By the standards implied in Comey's "extremely careless" characterization, few if any actual human beings -- and certainly not anyone in a position as fast-paced and complex as Secretary of State -- would pass muster. Twenty-two problemmatic emails out of more than 60,000? That comes to something like 99.9% pure. And some of those -- we don't know how many yet -- touched on things that everybody already knew about (like the drone program). Even in Caesar's wife terms, this is a nothingburger.

Bottom line: The uttering of the words "extremely careless" does some political damage, but given her opponent, not much. And there was no crime. Nothing close.

Update: Predictable bile from a long-time CDSer.

Update 2: So the "very small number" of emails actually marked classified was two, and those were erroneously marked.
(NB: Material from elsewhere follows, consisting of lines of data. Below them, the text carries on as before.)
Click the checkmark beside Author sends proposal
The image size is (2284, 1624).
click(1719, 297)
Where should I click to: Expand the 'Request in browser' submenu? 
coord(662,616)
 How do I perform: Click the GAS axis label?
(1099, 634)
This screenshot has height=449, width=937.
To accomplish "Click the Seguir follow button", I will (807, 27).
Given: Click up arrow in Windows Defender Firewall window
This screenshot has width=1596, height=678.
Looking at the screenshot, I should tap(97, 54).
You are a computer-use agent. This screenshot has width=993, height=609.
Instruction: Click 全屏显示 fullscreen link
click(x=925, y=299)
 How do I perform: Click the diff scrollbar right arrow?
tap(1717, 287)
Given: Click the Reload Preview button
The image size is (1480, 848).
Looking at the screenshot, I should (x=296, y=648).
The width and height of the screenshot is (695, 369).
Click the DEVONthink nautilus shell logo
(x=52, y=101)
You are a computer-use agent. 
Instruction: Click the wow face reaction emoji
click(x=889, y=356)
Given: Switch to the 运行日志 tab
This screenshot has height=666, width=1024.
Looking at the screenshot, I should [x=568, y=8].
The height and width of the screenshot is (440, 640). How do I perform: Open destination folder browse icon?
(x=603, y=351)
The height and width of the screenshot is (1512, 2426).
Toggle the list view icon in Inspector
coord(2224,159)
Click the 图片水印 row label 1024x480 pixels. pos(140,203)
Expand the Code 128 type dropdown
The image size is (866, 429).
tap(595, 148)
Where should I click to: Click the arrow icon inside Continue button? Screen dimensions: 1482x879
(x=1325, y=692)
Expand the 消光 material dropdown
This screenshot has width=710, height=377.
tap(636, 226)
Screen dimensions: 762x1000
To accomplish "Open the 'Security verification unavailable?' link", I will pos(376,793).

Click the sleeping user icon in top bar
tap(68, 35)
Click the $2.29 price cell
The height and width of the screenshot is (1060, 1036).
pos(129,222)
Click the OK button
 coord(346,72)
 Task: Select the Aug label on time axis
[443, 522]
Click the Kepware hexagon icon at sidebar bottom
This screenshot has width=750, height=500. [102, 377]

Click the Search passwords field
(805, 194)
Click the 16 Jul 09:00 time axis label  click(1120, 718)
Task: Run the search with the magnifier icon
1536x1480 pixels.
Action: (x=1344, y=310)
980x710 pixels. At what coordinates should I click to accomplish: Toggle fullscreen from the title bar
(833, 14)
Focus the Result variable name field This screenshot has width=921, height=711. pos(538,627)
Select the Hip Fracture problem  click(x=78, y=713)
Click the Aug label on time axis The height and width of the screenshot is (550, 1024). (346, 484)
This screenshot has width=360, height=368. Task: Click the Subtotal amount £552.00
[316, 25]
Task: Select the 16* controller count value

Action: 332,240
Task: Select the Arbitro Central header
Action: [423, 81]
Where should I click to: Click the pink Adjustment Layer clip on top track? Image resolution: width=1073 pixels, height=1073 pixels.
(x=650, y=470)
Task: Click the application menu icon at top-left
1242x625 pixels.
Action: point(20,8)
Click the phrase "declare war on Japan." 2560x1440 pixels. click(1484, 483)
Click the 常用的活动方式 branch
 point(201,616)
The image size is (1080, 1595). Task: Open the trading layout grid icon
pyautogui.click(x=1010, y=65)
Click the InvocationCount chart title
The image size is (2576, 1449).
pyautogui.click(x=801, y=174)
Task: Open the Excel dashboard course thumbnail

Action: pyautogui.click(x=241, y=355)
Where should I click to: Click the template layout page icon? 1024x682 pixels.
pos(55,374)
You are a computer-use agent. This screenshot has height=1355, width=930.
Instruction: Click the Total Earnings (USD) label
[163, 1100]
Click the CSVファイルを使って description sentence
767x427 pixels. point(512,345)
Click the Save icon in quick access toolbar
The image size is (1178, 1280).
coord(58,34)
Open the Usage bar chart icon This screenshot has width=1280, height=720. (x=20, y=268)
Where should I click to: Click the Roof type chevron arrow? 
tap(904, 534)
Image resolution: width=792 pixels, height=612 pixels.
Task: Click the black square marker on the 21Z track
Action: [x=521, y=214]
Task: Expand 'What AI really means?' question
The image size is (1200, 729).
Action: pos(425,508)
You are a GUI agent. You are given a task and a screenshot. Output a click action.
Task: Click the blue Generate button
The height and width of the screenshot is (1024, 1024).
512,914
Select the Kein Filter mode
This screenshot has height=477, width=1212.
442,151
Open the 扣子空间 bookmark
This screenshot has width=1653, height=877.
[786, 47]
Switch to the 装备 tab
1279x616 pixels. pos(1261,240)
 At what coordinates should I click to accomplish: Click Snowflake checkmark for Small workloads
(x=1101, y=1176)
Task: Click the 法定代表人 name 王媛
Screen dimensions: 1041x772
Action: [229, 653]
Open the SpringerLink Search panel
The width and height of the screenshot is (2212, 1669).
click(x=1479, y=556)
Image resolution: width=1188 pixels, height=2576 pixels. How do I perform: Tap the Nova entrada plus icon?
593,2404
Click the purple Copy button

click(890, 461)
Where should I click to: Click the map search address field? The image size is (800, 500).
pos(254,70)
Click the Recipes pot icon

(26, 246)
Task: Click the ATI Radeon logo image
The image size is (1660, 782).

The others -- the famous 110 out of 30,000 -- contained things that the FBI believes "any reasonable person" should have known were classified, but were not marked as such. And how would one know in advance that that was the case -- without opening the email? And is it really the case that "any reasonable person" would regard them as top secret? We can't know until/unless we know what they were, and perhaps we never will.

Meanwhile, the key point is one that has been completely glossed over. Hillary was sharing information with people who were cleared to receive it, and vice-versa.

Update 3: Precisely. Can't wait to hear his testimony today, not in response to the GOP hacks, but to the Dems. One hopes some will grill him on "extremely careless," his egomanical abuse of power.

Update 4: Well, the Dems didn't hold Comey's feet to the fire. Too bad. But the story continues to move in the right direction.

Update 5: The always sensible Kevin Drum weighs in, sensibly.

Update 6: And, of course, the obsessive Dowd creature weighs in, obsessively. I knew Comey's use of "careless" would lead to her citing Tom and Daisy. Only she's no Nick. More like Underground Man.

Update 7: Media Matters and Norm Ornstein on the Dowd creature.

Saturday, July 2, 2016

Strange days

The Trump theater of anarchy isn't anything like a political campaign, but it does one thing very effectively -- it disrupts normal discourse, and in the process scrambles the brains of conventional theatergoers. While Hillary Clinton is being remarkably sure-footed in her response to it -- hitting him hard again and again, demonstrating her intelligence, knowledge and vision, marshaling the armies of the sane to fight on every front, and maintaining extraordinary composure and clarity amidst the chaos and misogyny -- many in the media are fumbling around in various forms of panic and confusion.

Case in point, this new editorial from the Times. First, consider the oddness of America's premier journalists devoting their lead space not to frame issues but to offer tactical advice to one of the contestants. And what advice! A mix of the trivial and the obtuse. Hillary isn't exciting enough. She needs to be more "passionate." She is practicing "old-style politics." Please. 

Yes, it's true -- Trump will not go down to the kind of total defeat that he so richly deserves. Even a landslide will net him 15 states or more, and somewhere around 40-50 million votes. The map will get redrawn quite a bit, but not completely. And yes, he is speaking to a real issue. Anti-globalization is a real issue, and this election will not settle it, as David Brooks notes in a rare cogent analysis

But that doesn't mean Hillary should abandon her strengths and start trying to compete on Trump's terms. All the fundamentals remain what they are. The Democrats start every presidential campaign on second base, and Trump has already balked them to third. And the correct response to anarchy is not to argue against it, but to refuse to acknowledge its legitimacy. The correct response to a rejection of governance is to govern.

That, I predict, is what Hillary's campaign will increasingly be. Her presidency has already begun.